Pregnant women trying to stay healthy for their babies are relying too heavily on multivitamins instead of nutritious food and a balanced diet in their second trimesters, according to new research.
The pilot study, led by University of the Sunshine Coast (UniSC) health researcher Dr Linda Gallo and Brisbane-based Mater Research associate professor Shelley Wilkinson, warns this over-reliance on supplements could lead to potential harms during pregnancy.
The study, which was published in the journal Maternal and Child Nutrition late last year, involved surveys, health assessments and blood and plasma testing of 127 pregnant women attending Brisbane's Mater Mothers' Hospital in 2019.
Almost 90 percent of the pregnant participants reported using supplements, with the majority opting for multivitamins to meet the dietary intake guidelines for folate, iodine and iron.
Dr Gallo, a nutrition expert, said the findings have raised concerns about women intaking excessive amounts of nutrients during pregnancy.
"Many women are taking these supplements as a pregnancy 'safeguard' without considering potential harms," Dr Gallo said. "In this study, more than 80 percent of participants were still taking a multivitamin in the second trimester, which is not consistent with guidelines."
There are just two essential nutrients needed to be taken as a supplement or tablet during pregnancy, associate professor Wilkinson said - unless the mother is deficient in other vitamins or minerals.

[RAW DATA]:
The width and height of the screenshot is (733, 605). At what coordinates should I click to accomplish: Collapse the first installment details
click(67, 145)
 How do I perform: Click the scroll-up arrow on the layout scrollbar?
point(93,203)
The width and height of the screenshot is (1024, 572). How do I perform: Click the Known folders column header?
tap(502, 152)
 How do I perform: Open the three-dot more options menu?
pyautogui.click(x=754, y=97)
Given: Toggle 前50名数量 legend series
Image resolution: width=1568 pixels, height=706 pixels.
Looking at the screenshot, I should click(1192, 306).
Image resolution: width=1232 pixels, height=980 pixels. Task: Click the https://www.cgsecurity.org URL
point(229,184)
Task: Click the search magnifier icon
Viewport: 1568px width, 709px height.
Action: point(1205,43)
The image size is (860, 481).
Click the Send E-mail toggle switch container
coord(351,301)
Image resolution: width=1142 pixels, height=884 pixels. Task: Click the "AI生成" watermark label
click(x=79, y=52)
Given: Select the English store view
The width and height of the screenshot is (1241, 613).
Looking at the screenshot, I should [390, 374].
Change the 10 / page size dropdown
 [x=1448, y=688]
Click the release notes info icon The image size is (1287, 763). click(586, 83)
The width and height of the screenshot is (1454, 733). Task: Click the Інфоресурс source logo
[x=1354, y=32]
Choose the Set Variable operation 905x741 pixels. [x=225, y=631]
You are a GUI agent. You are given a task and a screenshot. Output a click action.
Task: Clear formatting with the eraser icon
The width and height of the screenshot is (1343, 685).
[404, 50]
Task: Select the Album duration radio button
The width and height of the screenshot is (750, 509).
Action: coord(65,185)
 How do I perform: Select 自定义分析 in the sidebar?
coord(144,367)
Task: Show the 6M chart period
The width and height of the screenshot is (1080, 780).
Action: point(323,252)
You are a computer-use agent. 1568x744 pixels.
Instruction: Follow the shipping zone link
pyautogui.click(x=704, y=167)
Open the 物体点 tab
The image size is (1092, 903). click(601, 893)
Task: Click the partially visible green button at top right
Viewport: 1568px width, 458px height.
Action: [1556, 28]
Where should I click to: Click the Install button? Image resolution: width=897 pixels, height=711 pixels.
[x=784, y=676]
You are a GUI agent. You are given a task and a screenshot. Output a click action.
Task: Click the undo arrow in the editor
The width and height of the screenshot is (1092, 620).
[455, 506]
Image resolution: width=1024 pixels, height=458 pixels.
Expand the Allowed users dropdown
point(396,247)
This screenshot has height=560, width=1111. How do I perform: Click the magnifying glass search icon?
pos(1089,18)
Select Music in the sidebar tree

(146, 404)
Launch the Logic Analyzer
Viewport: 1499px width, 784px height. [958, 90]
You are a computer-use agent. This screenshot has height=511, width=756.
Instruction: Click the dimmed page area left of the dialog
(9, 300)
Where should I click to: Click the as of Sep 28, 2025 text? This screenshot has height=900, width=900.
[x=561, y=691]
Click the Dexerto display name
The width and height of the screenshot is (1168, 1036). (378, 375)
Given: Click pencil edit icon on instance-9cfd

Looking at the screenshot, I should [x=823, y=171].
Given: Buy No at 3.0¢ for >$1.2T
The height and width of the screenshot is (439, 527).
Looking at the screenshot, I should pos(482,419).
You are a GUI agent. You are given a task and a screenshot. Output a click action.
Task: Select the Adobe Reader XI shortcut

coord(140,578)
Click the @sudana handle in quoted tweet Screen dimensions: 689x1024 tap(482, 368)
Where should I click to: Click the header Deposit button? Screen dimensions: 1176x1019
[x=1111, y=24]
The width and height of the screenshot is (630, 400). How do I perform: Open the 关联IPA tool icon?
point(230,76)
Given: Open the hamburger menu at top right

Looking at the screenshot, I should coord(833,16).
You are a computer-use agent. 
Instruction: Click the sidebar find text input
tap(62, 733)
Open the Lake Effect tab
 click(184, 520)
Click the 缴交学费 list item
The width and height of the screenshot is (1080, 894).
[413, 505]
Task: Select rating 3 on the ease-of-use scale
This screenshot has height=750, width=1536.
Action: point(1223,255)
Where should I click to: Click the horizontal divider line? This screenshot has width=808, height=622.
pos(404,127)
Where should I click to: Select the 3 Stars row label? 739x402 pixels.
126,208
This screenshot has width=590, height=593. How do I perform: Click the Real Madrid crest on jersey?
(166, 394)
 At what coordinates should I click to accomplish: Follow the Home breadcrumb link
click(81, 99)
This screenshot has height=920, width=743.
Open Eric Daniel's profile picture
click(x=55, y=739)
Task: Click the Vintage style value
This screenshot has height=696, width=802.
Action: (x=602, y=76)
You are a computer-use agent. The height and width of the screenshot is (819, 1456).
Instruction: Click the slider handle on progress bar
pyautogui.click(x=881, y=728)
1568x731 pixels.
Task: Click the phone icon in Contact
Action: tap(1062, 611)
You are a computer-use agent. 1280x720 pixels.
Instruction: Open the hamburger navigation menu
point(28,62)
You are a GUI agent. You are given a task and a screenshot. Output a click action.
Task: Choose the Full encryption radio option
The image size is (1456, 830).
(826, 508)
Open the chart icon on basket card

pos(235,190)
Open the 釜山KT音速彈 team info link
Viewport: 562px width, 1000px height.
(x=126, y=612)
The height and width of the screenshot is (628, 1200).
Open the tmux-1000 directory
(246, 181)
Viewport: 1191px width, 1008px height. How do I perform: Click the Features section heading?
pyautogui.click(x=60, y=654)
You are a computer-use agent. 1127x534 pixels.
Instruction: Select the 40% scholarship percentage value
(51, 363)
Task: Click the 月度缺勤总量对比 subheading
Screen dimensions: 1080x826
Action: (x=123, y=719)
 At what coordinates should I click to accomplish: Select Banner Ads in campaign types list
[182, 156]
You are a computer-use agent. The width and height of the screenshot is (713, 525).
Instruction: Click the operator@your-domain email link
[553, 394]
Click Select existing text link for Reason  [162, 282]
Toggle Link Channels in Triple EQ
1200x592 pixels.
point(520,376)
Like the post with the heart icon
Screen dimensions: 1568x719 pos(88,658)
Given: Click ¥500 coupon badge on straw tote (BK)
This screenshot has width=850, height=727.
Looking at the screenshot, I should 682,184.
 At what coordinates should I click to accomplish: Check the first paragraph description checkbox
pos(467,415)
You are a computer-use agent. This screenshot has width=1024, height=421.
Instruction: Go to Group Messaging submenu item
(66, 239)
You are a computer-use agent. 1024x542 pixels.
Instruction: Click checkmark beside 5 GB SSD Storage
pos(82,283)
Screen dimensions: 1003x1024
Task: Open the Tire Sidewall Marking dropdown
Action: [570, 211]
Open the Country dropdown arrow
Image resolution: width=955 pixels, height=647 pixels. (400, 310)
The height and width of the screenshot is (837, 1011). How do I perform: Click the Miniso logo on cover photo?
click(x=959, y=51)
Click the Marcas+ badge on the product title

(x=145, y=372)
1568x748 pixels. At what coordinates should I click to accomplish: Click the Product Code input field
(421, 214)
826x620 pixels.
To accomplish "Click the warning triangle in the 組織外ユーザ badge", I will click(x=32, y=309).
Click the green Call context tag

[TASK REQUIREMENTS]:
1: Rewrite the stretch of the article on supplement use in pregnancy from "The study, which" through "nutrients during pregnancy.", putting "folic acid" in place of "folate".
2: Write the next part of the article on supplement use in pregnancy, picking up after its final sentence.

[ANSWERS IN ORDER]:
1:
The study, which was published in the journal Maternal and Child Nutrition late last year, involved surveys, health assessments and blood and plasma testing of 127 pregnant women attending Brisbane's Mater Mothers' Hospital in 2019.
Almost 90 percent of the pregnant participants reported using supplements, with the majority opting for multivitamins to meet the dietary intake guidelines for folic acid, iodine and iron.
Dr Gallo, a nutrition expert, said the findings have raised concerns about women intaking excessive amounts of nutrients during pregnancy.

2:
"Unless a deficiency in other vitamins and minerals is shown, the recommendation is to take an extra 400 micrograms per day of folic acid from the month before pregnancy to three months after you become pregnant - as well as a supplement containing 150 micrograms of iodine," she explained.
"It's really important to be careful that you aren't overdosing on multivitamins - more is not always better - and mega-doses of vitamins and minerals can be harmful to your baby."
Dr Gallo noted that overusing multivitamins and consuming high doses of folic acid, iron and iodine have previously been associated with negative outcomes for both mother and baby.
"These include gestational diabetes, preeclampsia, preterm birth, low birth weight, increased body fat and poorer neurodevelopmental outcomes," she said.
The experts have advised that in high-income countries such as Australia - where food is plentiful and fortification is mandated - multivitamins should be used with greater caution during pregnancy.
"A varied whole food diet offers superior benefits to supplements, although multivitamins may be appropriate for pregnant people who are unable to meet nutrient requirements through food alone," Dr Gallo said, while Wilkinson noted a "food first approach" is typically the healthiest.
"Food is where good nutrition starts... Making good food choices will usually minimise any need for supplements and will help you have a healthy gut microbiome."
The research is part of the long-term Queensland Family Cohort study in collaboration with The University of Queensland, which has been analysing the health of local families for five years.
Brisbane woman Claire Broesder, 30, is 37 weeks' pregnant and due to give birth next month. She has avoided taking multivitamins, but took the recommended folate supplements in her first trimester and was also prescribed an iron infusion by her doctor.
"During my pregnancy, especially in the second and third trimesters, I have been careful to eat a balanced, varied diet and it seems to be working - my baby is in one of the highest percentiles for growth," she reported as part of the research.
Based on the findings, the researchers suggest increased dietician involvement during pregnancy is needed.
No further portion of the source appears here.